By chance, I stopped at the church at Hvalnes, a very nice structure built from black rocks by an Icelandic farmer and ship owner at the end of the 19th century. This church and its cemetery play a central role in the movie adapted from the novel « Jar City » written by Arnaldur Indriðason (the novel was published in the UK under the title “Tainted Blood”). It was the novel I had just downloaded as an audiobook and that I was listening to as I was driving during my night tour.

 

I am not very familiar with Scandinavian crime novels, but I really enjoyed this book, one of the first works by Indriðason to have been translated abroad. Inspector Erlendur, together with his younger colleagues, Sigurdur Óli and Elinborg, investigates Holberg’s death, an old man whose head was hit by an ash tray, without any apparent motive. At the same time, he must deal with his daughter, Eva Lind, a drug addict, who is pregnant and reproaches him to have been an absent father while begging for his money.

Erlendur discovers that the dead man has a past, a past in which he will dig with his surly obstinacy. About 40 years ago, Holberg was accused of rape, but had been left off the hook because the policeman in charge thought that the victim had been “looking for it”. Later, that woman committed suicide after her 4-year-old daughter’ death following an unexplained illness.

Was Holberg the child’s father? Did he rape other women? Erlendur finds an old picture of a gravestone at the back of a drawer in his apartment. He contacts the rape victim’s sister, locates the grave and decides to reopen it to proceed to a new autopsy (in the movie by Baltasar Kormákur, the tomb is in the Hvalnes church’s cemetery).  The autopsy reveals that the girl’s skull is empty and that her brain is missing. Where did the organ go?

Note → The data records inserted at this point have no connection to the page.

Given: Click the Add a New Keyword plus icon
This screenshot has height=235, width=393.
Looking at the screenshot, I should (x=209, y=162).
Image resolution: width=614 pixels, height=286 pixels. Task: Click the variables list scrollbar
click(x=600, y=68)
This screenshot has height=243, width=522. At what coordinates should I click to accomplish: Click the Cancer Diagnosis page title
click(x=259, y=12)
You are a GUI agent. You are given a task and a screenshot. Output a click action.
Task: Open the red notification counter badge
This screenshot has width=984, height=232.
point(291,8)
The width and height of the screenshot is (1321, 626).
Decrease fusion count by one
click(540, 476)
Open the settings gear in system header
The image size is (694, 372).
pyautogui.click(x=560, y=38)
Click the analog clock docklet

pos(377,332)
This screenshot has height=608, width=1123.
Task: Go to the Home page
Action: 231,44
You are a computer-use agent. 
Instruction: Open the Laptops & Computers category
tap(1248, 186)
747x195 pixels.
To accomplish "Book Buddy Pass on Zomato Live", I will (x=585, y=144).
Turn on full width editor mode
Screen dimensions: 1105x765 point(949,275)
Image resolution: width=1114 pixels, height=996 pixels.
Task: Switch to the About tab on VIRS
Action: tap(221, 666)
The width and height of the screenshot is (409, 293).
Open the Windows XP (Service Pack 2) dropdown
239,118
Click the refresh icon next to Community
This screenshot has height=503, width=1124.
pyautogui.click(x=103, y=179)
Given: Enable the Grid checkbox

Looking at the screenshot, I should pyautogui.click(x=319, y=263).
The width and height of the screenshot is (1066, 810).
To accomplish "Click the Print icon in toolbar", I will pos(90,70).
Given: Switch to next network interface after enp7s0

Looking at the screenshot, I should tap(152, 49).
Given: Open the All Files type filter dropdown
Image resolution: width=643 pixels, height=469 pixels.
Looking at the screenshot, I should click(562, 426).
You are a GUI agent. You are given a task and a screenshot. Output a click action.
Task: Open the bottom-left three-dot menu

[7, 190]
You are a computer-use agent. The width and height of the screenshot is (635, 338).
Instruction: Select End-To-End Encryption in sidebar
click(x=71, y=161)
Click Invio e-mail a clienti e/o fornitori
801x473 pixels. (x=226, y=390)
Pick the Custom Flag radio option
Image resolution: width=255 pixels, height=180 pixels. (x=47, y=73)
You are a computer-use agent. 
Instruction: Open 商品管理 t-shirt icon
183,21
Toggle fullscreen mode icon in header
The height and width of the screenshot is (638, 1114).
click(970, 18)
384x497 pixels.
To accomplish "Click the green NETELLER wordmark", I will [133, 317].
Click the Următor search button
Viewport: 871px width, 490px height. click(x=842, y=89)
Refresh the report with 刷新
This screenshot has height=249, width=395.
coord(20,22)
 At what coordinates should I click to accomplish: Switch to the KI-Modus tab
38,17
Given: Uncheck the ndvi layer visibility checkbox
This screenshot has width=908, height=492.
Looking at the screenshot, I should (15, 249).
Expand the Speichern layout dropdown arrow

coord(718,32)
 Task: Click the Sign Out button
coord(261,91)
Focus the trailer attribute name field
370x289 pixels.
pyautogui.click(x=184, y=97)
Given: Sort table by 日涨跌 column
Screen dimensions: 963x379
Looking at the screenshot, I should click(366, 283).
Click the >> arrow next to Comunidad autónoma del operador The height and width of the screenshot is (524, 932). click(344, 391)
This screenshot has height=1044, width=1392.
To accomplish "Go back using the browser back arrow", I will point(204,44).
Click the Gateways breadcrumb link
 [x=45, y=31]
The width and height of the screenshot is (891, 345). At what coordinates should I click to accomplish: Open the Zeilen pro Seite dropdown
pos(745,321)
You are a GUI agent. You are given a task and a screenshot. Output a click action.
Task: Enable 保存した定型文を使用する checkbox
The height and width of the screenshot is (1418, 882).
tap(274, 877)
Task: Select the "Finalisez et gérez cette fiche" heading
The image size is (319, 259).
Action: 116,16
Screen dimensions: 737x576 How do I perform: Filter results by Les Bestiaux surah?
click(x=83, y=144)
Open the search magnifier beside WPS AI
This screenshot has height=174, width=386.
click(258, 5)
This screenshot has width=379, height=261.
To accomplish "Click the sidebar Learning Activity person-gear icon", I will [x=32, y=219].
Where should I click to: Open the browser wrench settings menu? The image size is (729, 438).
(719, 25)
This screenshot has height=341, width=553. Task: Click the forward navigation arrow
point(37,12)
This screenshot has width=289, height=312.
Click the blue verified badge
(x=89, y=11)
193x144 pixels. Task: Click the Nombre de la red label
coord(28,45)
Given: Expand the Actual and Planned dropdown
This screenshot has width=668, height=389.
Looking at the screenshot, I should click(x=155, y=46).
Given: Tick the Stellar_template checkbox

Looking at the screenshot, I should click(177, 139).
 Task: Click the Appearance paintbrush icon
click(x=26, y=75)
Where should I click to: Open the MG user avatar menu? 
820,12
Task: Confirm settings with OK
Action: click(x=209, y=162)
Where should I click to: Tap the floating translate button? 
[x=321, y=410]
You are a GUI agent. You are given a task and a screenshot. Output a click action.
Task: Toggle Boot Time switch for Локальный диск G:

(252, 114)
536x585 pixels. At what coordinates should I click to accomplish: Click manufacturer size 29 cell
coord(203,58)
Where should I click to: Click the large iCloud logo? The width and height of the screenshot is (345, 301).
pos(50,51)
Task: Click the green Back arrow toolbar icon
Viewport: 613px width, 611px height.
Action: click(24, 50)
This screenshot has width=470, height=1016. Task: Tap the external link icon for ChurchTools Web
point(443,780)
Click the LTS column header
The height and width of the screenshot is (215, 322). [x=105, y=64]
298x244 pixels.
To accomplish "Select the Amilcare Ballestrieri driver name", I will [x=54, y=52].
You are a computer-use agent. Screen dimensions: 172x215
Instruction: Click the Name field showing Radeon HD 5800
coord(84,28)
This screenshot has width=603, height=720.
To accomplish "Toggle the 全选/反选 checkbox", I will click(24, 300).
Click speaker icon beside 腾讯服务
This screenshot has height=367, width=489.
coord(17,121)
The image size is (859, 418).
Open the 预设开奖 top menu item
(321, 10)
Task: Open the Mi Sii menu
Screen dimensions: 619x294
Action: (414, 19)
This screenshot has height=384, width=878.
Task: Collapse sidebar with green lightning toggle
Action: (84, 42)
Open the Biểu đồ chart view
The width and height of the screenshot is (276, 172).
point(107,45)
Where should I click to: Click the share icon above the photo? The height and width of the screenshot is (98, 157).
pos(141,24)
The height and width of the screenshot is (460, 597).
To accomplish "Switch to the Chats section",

The novel then leads us in the dark meanders of a project – an actual one – of codification of the Icelandic population’ genes, a very singular genetic pool.  The objective of this controversial project was to facilitate research about genetic diseases affecting Icelanders. But wouldn’t this data base open the door to abuse?  Beyond the crime novel, written with talent and suspense, « Jar City » offers a genuine reflection on filiation and genetics.  Indriðason’s novel gave me in a few reading hours broader perspectives on Iceland’s society than the short hours I drove looking at the fascinating ruggedness of the island’s landscapes.